## Work to complete
Select all lines in the records that include "will".

## Dataset
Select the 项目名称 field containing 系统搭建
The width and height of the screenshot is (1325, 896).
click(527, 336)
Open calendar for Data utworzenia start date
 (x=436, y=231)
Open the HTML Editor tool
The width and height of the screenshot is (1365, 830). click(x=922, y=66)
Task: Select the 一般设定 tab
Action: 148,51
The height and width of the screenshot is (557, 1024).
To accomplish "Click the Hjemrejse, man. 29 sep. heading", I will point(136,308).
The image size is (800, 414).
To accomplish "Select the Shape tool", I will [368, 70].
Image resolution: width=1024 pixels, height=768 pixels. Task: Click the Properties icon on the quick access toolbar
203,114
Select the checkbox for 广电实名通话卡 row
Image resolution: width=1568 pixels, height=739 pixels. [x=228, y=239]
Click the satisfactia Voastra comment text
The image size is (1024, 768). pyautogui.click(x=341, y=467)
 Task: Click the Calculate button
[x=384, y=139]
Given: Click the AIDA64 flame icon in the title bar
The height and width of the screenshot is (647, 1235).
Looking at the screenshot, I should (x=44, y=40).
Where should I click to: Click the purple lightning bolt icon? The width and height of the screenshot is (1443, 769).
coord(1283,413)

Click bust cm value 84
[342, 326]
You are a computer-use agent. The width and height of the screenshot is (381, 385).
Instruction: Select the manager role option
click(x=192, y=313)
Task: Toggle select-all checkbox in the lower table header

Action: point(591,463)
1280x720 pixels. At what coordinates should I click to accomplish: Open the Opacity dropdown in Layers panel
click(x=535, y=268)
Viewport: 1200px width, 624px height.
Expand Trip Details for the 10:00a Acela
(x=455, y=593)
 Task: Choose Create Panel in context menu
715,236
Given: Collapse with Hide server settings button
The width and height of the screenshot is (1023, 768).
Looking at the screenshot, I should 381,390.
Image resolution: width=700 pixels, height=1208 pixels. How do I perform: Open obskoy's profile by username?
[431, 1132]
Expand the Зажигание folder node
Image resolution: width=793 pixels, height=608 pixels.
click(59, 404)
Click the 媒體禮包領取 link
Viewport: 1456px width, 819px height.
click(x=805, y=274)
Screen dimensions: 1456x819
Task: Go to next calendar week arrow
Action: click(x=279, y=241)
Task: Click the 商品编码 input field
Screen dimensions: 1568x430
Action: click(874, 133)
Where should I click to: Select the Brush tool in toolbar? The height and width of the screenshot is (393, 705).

## Task answer
To accomplish "Click the Hjemrejse, man. 29 sep. heading", I will point(136,308).
To accomplish "Select the Shape tool", I will [368, 70].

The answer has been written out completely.